What is being asked =
Drop every picture. Return the rest of the entries exactly.

Data shown =

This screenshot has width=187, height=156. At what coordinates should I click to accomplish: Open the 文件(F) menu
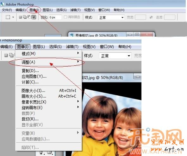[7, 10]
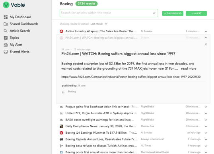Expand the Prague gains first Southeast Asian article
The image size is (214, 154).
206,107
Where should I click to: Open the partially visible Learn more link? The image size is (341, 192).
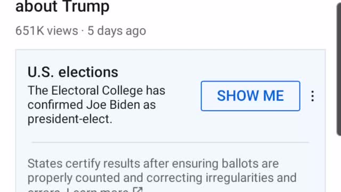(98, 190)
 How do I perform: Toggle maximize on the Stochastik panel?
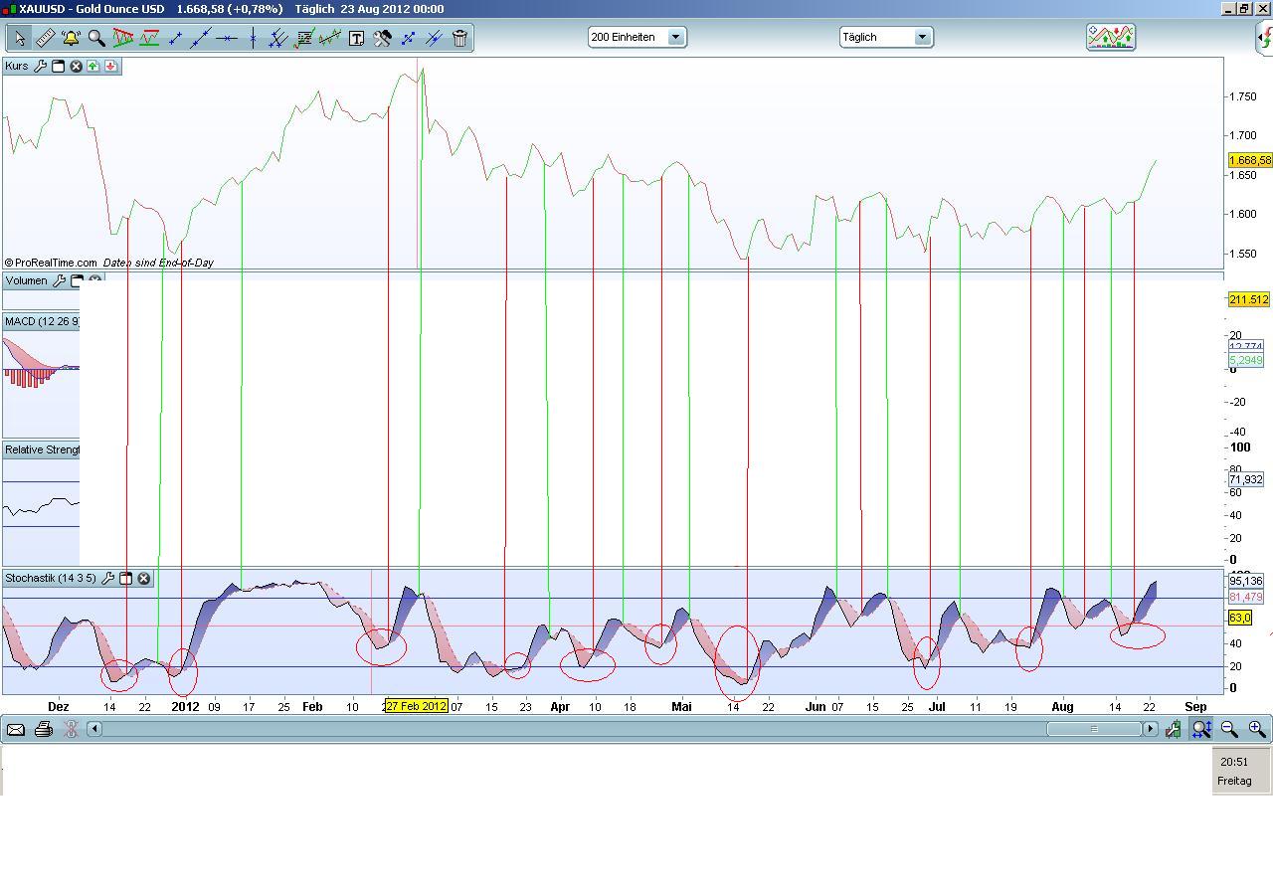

The completed task =
This screenshot has width=187, height=156. At what coordinates should I click to accomplish: Open the 文件(F) menu
[7, 10]
Expand the Prague gains first Southeast Asian article
The image size is (214, 154).
206,107
Where should I click to: Open the partially visible Learn more link? The image size is (341, 192).
(98, 190)
 How do I perform: Toggle maximize on the Stochastik panel?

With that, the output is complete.